Using the entries that follow, give only the number of lines with the word "target" in them.

-=-=-

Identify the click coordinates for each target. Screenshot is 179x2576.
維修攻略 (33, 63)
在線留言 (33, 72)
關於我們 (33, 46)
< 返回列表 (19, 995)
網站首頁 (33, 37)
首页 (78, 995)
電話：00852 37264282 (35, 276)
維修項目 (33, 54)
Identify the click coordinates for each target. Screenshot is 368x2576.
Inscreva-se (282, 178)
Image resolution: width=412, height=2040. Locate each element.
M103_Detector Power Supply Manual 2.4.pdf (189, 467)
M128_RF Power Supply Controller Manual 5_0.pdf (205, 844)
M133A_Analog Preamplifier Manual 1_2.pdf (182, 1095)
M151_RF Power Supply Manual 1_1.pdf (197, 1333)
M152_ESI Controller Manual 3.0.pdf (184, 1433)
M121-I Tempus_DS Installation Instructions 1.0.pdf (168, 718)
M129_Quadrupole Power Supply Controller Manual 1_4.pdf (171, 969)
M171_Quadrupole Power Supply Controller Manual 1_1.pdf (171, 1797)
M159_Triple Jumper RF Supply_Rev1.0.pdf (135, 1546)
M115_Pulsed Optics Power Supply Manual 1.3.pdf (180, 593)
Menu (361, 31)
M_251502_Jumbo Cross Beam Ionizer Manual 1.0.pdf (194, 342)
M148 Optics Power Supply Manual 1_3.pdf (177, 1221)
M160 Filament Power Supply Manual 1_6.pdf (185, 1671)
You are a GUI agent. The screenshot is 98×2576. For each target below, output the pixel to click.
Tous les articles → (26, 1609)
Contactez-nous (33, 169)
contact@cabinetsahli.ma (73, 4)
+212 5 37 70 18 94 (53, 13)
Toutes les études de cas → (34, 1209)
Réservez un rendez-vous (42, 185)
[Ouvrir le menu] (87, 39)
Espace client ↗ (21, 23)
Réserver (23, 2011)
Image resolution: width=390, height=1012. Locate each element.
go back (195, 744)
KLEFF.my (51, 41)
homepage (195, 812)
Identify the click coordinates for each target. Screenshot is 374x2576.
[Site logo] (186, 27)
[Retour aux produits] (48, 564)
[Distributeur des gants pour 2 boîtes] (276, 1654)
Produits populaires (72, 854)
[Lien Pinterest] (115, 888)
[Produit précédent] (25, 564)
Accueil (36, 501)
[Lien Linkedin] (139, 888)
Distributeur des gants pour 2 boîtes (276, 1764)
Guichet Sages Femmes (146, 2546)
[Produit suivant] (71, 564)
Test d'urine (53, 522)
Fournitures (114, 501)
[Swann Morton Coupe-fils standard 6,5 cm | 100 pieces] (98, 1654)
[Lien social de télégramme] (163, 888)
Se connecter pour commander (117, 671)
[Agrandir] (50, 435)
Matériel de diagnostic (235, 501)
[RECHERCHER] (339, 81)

-=-=-

_OUTPUT FOR THIS TASK:_
4